A second block of 97 beds is also planned, according to Mr Halpin, but it will not be ready for several years.

Dr Gray linked the persistent overcrowding at UHL to the reconfiguration of HSE services in the midwest region in 2009, when 24-hour emergency departments in Ennis and Nenagh were closed.

As long as patients who no longer require emergency care are forced to remain in the emergency department due to a lack of beds, the department will be a dangerous environment, Dr Gray said.

On Friday, Tánasite Micheál Martin said there was a need for a review of the entire emergency response service in the midwest area.

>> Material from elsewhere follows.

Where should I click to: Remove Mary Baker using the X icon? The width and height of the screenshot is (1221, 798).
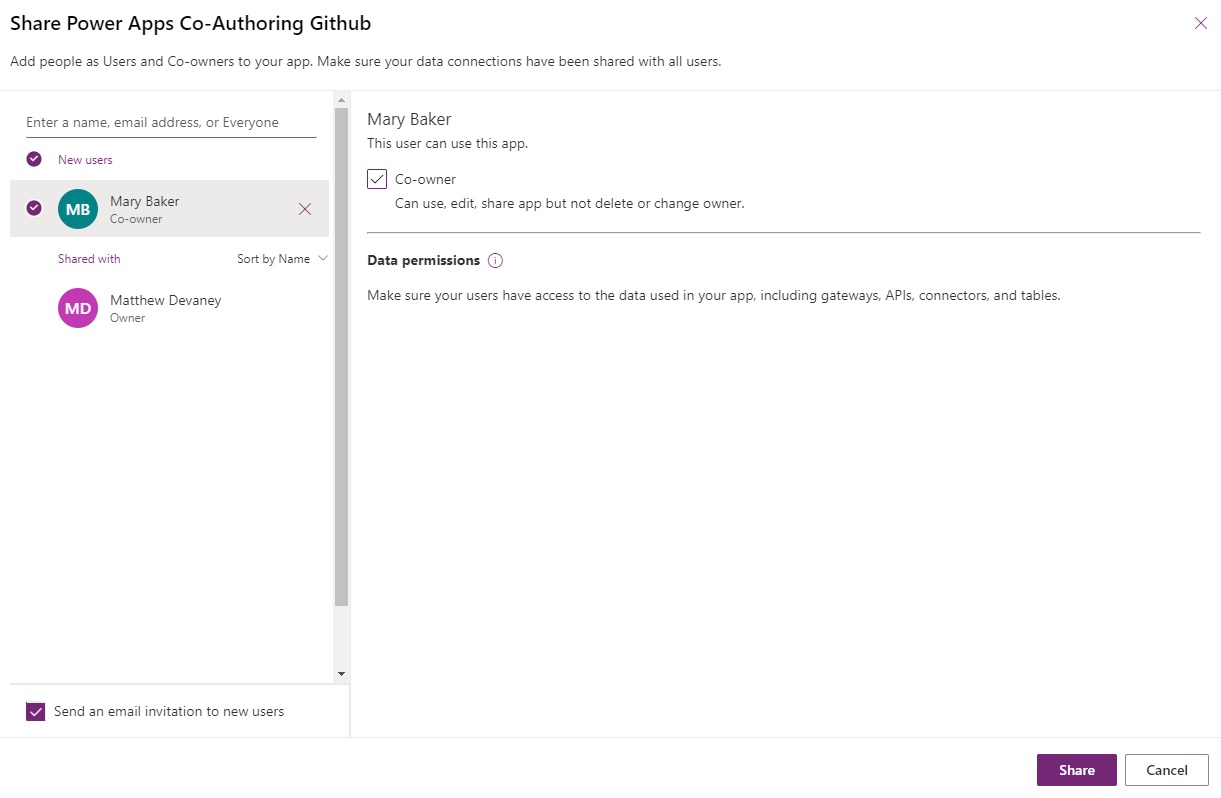305,209
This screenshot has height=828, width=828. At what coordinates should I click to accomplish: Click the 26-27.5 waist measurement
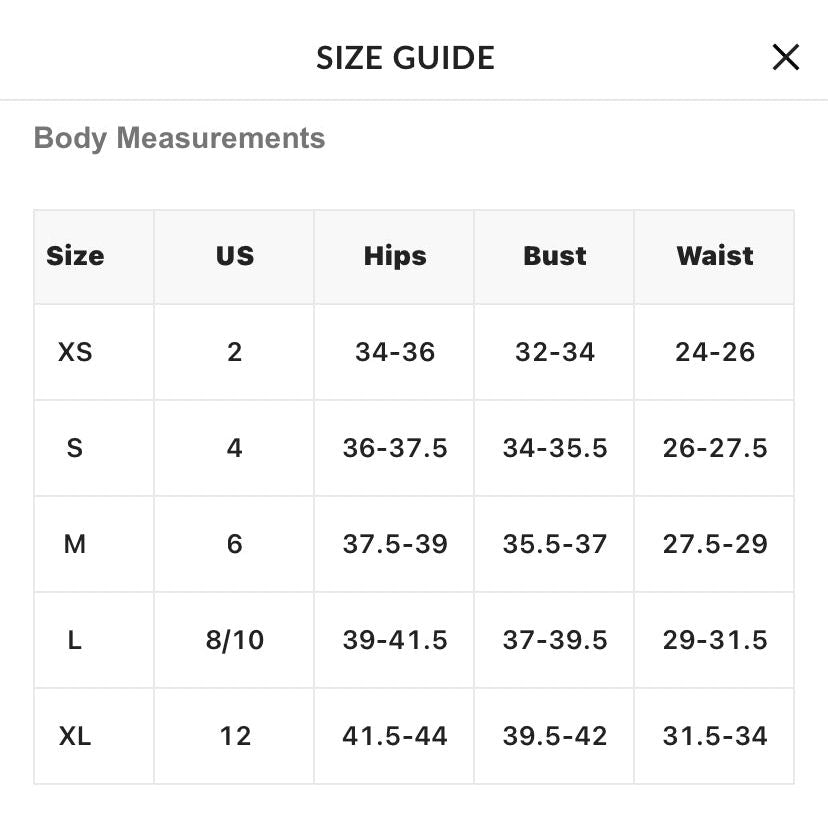tap(714, 448)
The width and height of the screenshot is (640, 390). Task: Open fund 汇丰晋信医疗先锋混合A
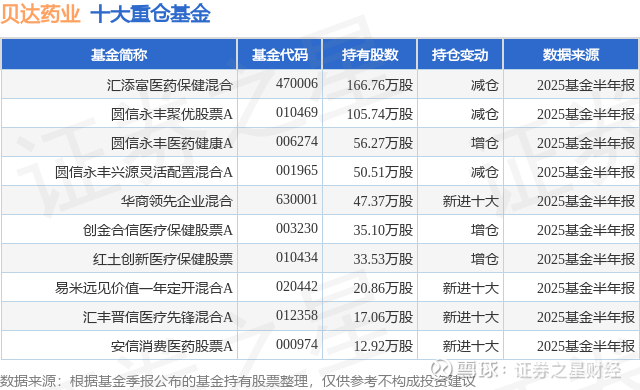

“It is unquestionably a failure of care within the hospital and, in my view, serious action has to take place,” he said, speaking of Ms Johnston’s death. “There’s a need for fundamental reform at the hospital in respect of how things are organised.

“There is a need to respond properly to an unacceptable and devastating loss of life, all for the want of prescribing antibiotics for sepsis situations,” he said.

As Mr Tansey made his final remarks to the inquest on Thursday afternoon, reporters discreetly passed tissue packets to the visibly emotional Johnston family, sitting behind their solicitor.

Gesturing to the family, Mr Tansey stated that it was their “fervent wish” that no other family would have to endure what they did over the last year, over the last week.

Without Government action, James Johnston said outside Kilmallock Courthouse, that is not a guarantee.

“They need to get on with it, and sort it out. More people are going to die in that hospital. One million per cent. They need to sort it out.”